# Solving the Classical Nucleation Theory with respect to the surface   energy

**Authors:** Daniel R. Cassar

arXiv: 1812.06328 · 2019-03-13

## TL;DR

This paper introduces a numerical method using the Lambert W function to determine surface energy in Classical Nucleation Theory without assuming a temperature-dependence model, improving accuracy over traditional regression approaches.

## Contribution

A novel numerical solution to solve Classical Nucleation Theory for surface energy without assuming its temperature dependence, using Lambert W function.

## Key findings

- The Lambert W-based method accurately determines surface energy.
- The method outperforms traditional regression techniques.
- No assumption of temperature dependence is needed.

## Abstract

An essential parameter of the Classical Nucleation Theory (CNT) is the surface energy between a critical-size nucleus and the ambient phase, $\sigma$. In condensed matter, this parameter cannot be experimentally determined independently of CNT. A common practice to obtain $\sigma$ is to assume a model for its temperature-dependence and perform a regression of the CNT equation against experimental nucleation data.
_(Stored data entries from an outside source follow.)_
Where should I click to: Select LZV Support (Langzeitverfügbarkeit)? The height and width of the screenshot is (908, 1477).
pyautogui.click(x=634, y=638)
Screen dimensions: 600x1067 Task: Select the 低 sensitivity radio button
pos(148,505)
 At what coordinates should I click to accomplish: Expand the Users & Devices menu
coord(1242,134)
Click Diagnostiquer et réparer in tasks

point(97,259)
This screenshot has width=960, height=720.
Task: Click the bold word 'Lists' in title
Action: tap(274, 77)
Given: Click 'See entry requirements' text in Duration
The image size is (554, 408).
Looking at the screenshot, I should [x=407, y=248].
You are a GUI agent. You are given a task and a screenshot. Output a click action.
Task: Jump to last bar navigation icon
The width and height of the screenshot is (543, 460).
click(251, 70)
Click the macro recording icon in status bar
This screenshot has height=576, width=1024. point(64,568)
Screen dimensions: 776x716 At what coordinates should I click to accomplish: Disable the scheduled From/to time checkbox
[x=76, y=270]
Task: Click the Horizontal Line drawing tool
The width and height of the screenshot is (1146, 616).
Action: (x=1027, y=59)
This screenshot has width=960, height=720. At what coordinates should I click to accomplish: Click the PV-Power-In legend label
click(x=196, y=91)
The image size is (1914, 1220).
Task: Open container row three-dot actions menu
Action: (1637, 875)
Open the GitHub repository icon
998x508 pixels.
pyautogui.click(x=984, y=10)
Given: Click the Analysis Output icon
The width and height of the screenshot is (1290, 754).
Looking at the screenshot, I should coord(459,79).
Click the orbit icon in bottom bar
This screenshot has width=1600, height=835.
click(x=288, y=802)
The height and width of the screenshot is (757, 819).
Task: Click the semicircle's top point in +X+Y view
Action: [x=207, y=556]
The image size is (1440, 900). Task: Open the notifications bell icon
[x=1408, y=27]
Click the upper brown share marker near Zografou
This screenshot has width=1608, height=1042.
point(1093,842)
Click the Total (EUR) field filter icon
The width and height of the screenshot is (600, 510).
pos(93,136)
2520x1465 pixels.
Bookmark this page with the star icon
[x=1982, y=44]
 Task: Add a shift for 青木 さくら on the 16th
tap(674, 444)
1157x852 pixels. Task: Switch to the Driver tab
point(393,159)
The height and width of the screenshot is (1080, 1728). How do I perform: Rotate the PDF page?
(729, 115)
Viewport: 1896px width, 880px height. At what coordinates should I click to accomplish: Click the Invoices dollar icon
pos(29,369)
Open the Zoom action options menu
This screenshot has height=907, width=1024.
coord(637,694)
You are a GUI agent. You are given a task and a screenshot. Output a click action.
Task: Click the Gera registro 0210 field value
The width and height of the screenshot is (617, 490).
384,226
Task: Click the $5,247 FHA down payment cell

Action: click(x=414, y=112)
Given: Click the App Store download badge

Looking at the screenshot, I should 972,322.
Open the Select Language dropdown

The drawback of this practice is that assuming the temperature-dependence of $\sigma$ adds a bias to the analysis. Nonetheless, this practice is common because an analytical solution of the Classical Nucleation Theory with respect to $\sigma$ is not possible considering common expressions of this theory. In this article, a general numerical solution to this problem using the Lambert $W$ function is proposed, tested, and compared with typical regression methods. The major advantage of the proposed method is that there is no need to assume a model for the temperature-dependence of $\sigma$.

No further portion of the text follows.